EXERCISE REQUIREMENTS: Your job is to set down the listing again exactly as it stands.

= = = = =

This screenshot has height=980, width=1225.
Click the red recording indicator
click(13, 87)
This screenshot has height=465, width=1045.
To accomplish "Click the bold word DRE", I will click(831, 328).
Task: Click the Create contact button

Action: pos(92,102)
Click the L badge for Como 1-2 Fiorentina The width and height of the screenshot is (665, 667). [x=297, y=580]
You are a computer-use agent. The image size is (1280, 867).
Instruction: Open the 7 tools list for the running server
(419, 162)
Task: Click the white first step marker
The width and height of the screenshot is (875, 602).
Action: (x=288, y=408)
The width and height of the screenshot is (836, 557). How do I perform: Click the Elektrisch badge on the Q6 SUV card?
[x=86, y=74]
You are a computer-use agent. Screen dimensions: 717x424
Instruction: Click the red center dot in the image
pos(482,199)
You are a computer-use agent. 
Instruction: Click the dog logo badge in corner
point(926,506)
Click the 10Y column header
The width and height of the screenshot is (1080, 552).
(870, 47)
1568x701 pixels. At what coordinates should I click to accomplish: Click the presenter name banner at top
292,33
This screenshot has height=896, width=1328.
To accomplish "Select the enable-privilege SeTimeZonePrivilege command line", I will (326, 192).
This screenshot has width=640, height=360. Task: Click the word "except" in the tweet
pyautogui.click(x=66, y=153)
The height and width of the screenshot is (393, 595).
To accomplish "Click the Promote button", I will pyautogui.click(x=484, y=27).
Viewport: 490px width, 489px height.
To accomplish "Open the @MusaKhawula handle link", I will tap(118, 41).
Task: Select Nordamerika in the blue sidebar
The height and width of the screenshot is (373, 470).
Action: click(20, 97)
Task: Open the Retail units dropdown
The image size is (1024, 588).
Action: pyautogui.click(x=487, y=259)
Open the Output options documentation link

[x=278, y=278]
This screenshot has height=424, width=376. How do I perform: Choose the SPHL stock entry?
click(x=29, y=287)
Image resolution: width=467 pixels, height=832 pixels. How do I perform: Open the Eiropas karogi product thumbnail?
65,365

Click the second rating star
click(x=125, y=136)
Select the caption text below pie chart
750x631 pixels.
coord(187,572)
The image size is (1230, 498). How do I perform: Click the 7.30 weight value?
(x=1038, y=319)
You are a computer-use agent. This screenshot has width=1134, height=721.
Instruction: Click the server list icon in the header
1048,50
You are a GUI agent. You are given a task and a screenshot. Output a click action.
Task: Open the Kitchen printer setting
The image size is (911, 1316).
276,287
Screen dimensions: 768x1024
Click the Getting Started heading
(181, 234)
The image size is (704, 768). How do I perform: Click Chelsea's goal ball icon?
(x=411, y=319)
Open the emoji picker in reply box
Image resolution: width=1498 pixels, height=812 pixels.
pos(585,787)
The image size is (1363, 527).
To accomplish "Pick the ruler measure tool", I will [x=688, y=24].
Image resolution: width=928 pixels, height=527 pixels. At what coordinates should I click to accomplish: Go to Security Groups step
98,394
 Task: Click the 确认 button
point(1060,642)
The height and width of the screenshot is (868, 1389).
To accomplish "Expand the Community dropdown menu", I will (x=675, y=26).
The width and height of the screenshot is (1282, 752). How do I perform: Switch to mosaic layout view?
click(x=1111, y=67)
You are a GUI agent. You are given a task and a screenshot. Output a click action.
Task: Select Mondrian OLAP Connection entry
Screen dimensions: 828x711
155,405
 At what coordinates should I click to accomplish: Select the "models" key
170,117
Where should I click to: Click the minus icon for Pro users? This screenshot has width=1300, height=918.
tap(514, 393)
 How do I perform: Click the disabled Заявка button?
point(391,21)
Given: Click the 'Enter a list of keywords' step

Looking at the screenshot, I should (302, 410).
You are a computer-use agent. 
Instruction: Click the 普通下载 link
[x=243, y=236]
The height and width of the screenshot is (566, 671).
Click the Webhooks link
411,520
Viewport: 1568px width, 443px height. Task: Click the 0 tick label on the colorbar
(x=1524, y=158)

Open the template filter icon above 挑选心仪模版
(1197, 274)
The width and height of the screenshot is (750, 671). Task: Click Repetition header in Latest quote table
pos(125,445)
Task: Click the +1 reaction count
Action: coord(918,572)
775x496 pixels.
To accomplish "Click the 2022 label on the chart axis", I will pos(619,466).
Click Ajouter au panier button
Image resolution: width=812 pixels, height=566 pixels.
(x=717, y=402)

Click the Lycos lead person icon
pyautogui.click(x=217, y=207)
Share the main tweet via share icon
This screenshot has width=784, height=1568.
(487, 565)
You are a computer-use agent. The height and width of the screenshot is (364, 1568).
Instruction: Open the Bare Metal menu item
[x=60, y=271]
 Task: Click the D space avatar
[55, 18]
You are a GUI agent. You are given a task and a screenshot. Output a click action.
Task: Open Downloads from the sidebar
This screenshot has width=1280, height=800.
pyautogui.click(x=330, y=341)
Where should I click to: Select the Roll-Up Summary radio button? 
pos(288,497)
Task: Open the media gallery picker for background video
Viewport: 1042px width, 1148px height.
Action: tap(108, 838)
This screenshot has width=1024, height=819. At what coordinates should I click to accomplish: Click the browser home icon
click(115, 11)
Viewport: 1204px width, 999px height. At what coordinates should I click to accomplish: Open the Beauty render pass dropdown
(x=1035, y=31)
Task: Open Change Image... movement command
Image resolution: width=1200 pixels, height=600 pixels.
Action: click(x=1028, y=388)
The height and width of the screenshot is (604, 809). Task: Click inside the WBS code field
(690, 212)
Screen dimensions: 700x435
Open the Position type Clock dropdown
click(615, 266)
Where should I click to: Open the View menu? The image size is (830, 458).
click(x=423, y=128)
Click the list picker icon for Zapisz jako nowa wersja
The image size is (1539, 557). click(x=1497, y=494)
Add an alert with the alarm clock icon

= = = = =

ANSWER TO THIS EXERCISE:
This screenshot has height=980, width=1225.
Click the red recording indicator
click(13, 87)
This screenshot has height=465, width=1045.
To accomplish "Click the bold word DRE", I will click(831, 328).
Task: Click the Create contact button

Action: pos(92,102)
Click the L badge for Como 1-2 Fiorentina The width and height of the screenshot is (665, 667). [x=297, y=580]
You are a computer-use agent. The image size is (1280, 867).
Instruction: Open the 7 tools list for the running server
(419, 162)
Task: Click the white first step marker
The width and height of the screenshot is (875, 602).
Action: (x=288, y=408)
The width and height of the screenshot is (836, 557). How do I perform: Click the Elektrisch badge on the Q6 SUV card?
[x=86, y=74]
You are a computer-use agent. Screen dimensions: 717x424
Instruction: Click the red center dot in the image
pos(482,199)
You are a computer-use agent. 
Instruction: Click the dog logo badge in corner
point(926,506)
Click the 10Y column header
The width and height of the screenshot is (1080, 552).
(870, 47)
1568x701 pixels. At what coordinates should I click to accomplish: Click the presenter name banner at top
292,33
This screenshot has height=896, width=1328.
To accomplish "Select the enable-privilege SeTimeZonePrivilege command line", I will (326, 192).
This screenshot has width=640, height=360. Task: Click the word "except" in the tweet
pyautogui.click(x=66, y=153)
The height and width of the screenshot is (393, 595).
To accomplish "Click the Promote button", I will pyautogui.click(x=484, y=27).
Viewport: 490px width, 489px height.
To accomplish "Open the @MusaKhawula handle link", I will tap(118, 41).
Task: Select Nordamerika in the blue sidebar
The height and width of the screenshot is (373, 470).
Action: click(20, 97)
Task: Open the Retail units dropdown
The image size is (1024, 588).
Action: pyautogui.click(x=487, y=259)
Open the Output options documentation link

[x=278, y=278]
This screenshot has height=424, width=376. How do I perform: Choose the SPHL stock entry?
click(x=29, y=287)
Image resolution: width=467 pixels, height=832 pixels. How do I perform: Open the Eiropas karogi product thumbnail?
65,365

Click the second rating star
click(x=125, y=136)
Select the caption text below pie chart
750x631 pixels.
coord(187,572)
The image size is (1230, 498). How do I perform: Click the 7.30 weight value?
(x=1038, y=319)
You are a computer-use agent. This screenshot has width=1134, height=721.
Instruction: Click the server list icon in the header
1048,50
You are a GUI agent. You are given a task and a screenshot. Output a click action.
Task: Open the Kitchen printer setting
The image size is (911, 1316).
276,287
Screen dimensions: 768x1024
Click the Getting Started heading
(181, 234)
The image size is (704, 768). How do I perform: Click Chelsea's goal ball icon?
(x=411, y=319)
Open the emoji picker in reply box
Image resolution: width=1498 pixels, height=812 pixels.
pos(585,787)
The image size is (1363, 527).
To accomplish "Pick the ruler measure tool", I will [x=688, y=24].
Image resolution: width=928 pixels, height=527 pixels. At what coordinates should I click to accomplish: Go to Security Groups step
98,394
 Task: Click the 确认 button
point(1060,642)
The height and width of the screenshot is (868, 1389).
To accomplish "Expand the Community dropdown menu", I will (x=675, y=26).
The width and height of the screenshot is (1282, 752). How do I perform: Switch to mosaic layout view?
click(x=1111, y=67)
You are a GUI agent. You are given a task and a screenshot. Output a click action.
Task: Select Mondrian OLAP Connection entry
Screen dimensions: 828x711
155,405
 At what coordinates should I click to accomplish: Select the "models" key
170,117
Where should I click to: Click the minus icon for Pro users? This screenshot has width=1300, height=918.
tap(514, 393)
 How do I perform: Click the disabled Заявка button?
point(391,21)
Given: Click the 'Enter a list of keywords' step

Looking at the screenshot, I should (302, 410).
You are a computer-use agent. 
Instruction: Click the 普通下载 link
[x=243, y=236]
The height and width of the screenshot is (566, 671).
Click the Webhooks link
411,520
Viewport: 1568px width, 443px height. Task: Click the 0 tick label on the colorbar
(x=1524, y=158)

Open the template filter icon above 挑选心仪模版
(1197, 274)
The width and height of the screenshot is (750, 671). Task: Click Repetition header in Latest quote table
pos(125,445)
Task: Click the +1 reaction count
Action: coord(918,572)
775x496 pixels.
To accomplish "Click the 2022 label on the chart axis", I will pos(619,466).
Click Ajouter au panier button
Image resolution: width=812 pixels, height=566 pixels.
(x=717, y=402)

Click the Lycos lead person icon
pyautogui.click(x=217, y=207)
Share the main tweet via share icon
This screenshot has width=784, height=1568.
(487, 565)
You are a computer-use agent. The height and width of the screenshot is (364, 1568).
Instruction: Open the Bare Metal menu item
[x=60, y=271]
 Task: Click the D space avatar
[55, 18]
You are a GUI agent. You are given a task and a screenshot. Output a click action.
Task: Open Downloads from the sidebar
This screenshot has width=1280, height=800.
pyautogui.click(x=330, y=341)
Where should I click to: Select the Roll-Up Summary radio button? 
pos(288,497)
Task: Open the media gallery picker for background video
Viewport: 1042px width, 1148px height.
Action: tap(108, 838)
This screenshot has width=1024, height=819. At what coordinates should I click to accomplish: Click the browser home icon
click(115, 11)
Viewport: 1204px width, 999px height. At what coordinates should I click to accomplish: Open the Beauty render pass dropdown
(x=1035, y=31)
Task: Open Change Image... movement command
Image resolution: width=1200 pixels, height=600 pixels.
Action: click(x=1028, y=388)
The height and width of the screenshot is (604, 809). Task: Click inside the WBS code field
(690, 212)
Screen dimensions: 700x435
Open the Position type Clock dropdown
click(615, 266)
Where should I click to: Open the View menu? The image size is (830, 458).
click(x=423, y=128)
Click the list picker icon for Zapisz jako nowa wersja
The image size is (1539, 557). click(x=1497, y=494)
Add an alert with the alarm clock icon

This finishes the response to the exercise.